I'm sorry, but this isn't letting the individuals off the hook, any more than accusing the KKK of being racist isn't letting a particular KKK member off the hook, or a mafia of engaging in extortion letting any particular member off-the-hook.
There are no effective, enforceable structures for stopping academic fraud. Most people who've engaged in it did not become persona non grata, let alone been fired; most continue to hold tenured academic jobs. Worst-case outcomes are a multiyear slap-on-the-wrist of some kind. That, combined with intense competition, led some people to cheat. Eventually, when it turned out to work okay, it became a culture of cheating.
Yes, the individuals involved should be punished, but much more important are:
1) Procedures for getting crooks out of the academy
2) Reducing competition, so there aren't the intense incentives to cheat
3) Implementing transparency. Why do universities get to use taxpayer dollars (grant / tuition overhead) and charitable contributions to cover up this stuff? Governance should be transparent and open. Data should be transparent and open whenever possible. NDAs and non-disparage agreements should be off-bounds.
4) Big money should be out. Yes, I know how much the typical professor gets paid, but the million-dollar salaries for presidents, Nobel laureates, and similar high-ranked positions distort things.

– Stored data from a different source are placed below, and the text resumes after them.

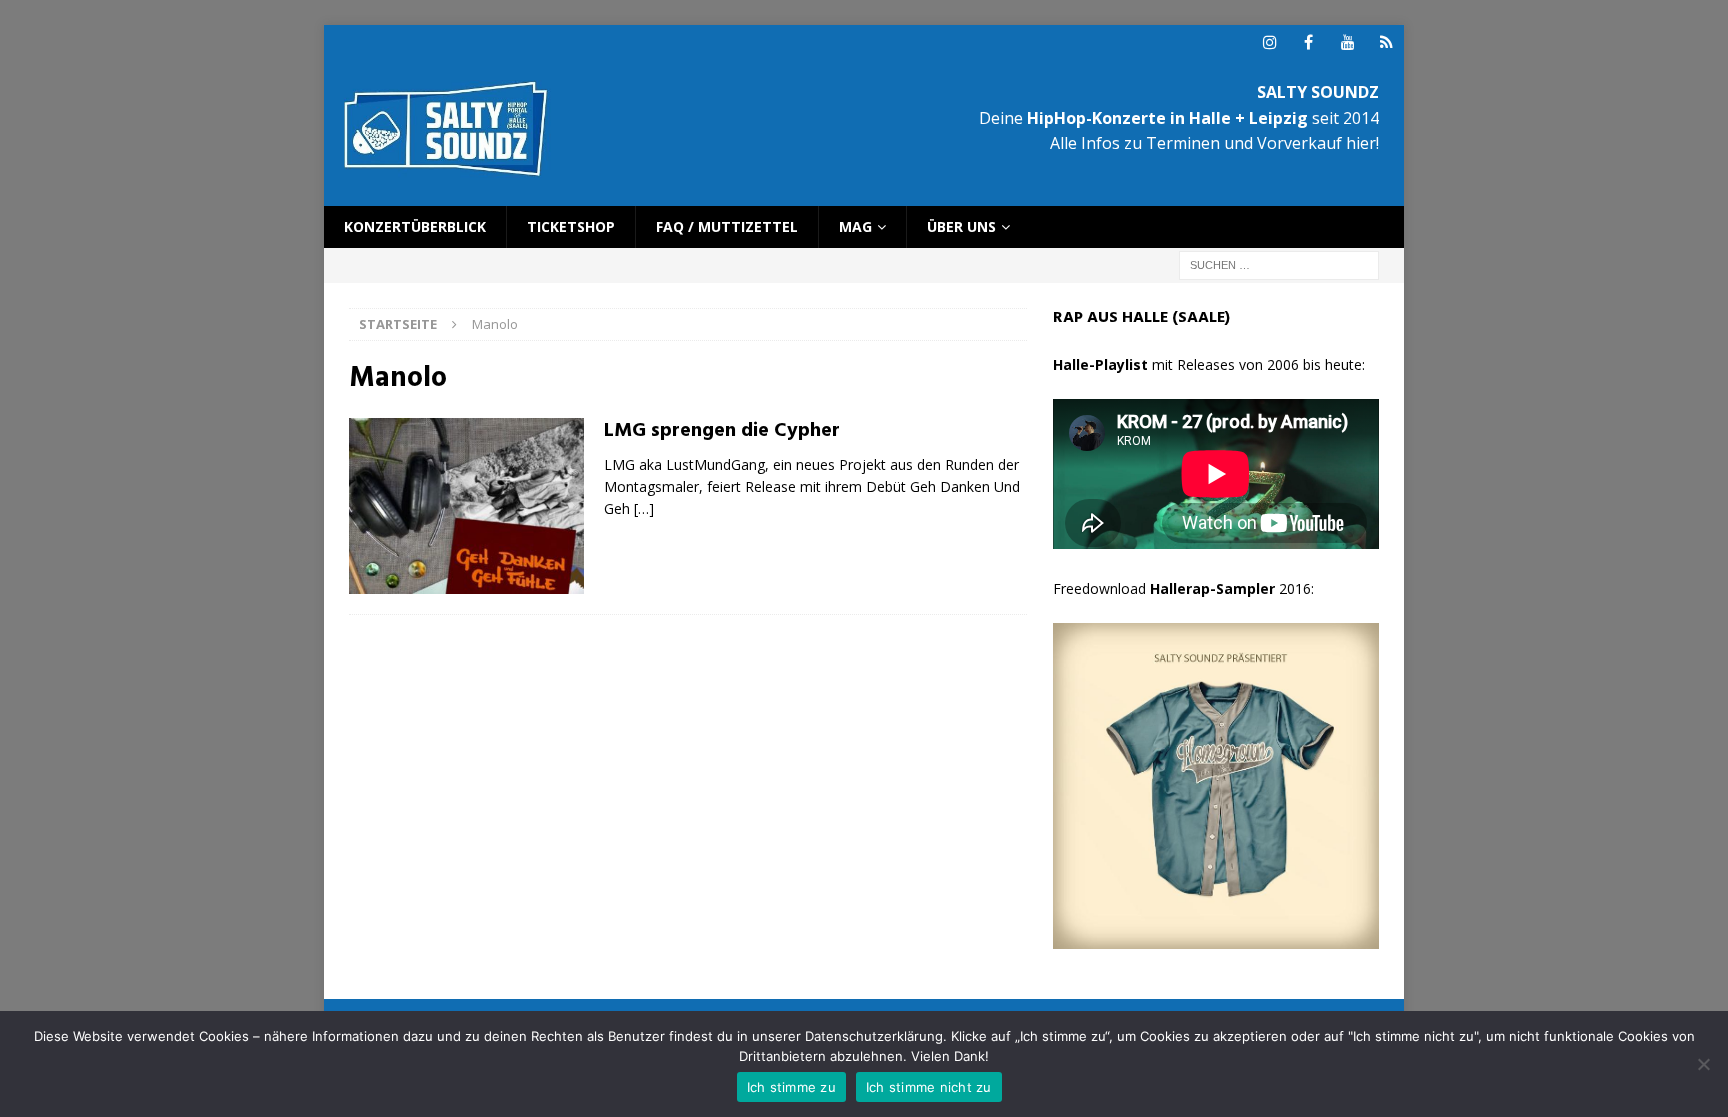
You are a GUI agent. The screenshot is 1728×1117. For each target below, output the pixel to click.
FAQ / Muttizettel (727, 226)
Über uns (961, 226)
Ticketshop (571, 226)
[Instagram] (1269, 42)
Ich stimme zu (791, 1087)
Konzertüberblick (415, 226)
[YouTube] (1347, 42)
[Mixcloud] (1386, 42)
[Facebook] (1308, 42)
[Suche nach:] (1279, 264)
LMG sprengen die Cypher (722, 431)
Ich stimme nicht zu (929, 1087)
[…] (644, 508)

5) Related to the prior, conflict-of-interest provisions should be just a couple orders of magnitude more enforceable. The industry<->academia and especially startup<->academia pipelines help ground things and prevent things from getting detached, but if you're doing research to start a startup to make a few million dollars, that tends to apply extreme pressure to bake data.
6) Hiring and promotion structures shouldn't be so impact-focused. The easiest way to have impact is to tell politically-popular lies. P-hunt for data that shows liberals are smarter than conservatives, atheists are more open-minded than evangelicals, racism is wholesale, wokeness is the way to solve it, and so on. On this list, the really most harmful is when you reach correct conclusions from false data (much more so, even, than false conclusions from false data).
... and so on. This should happen wholesale, across academia, to be eligible for federal grants or tuition subsidies.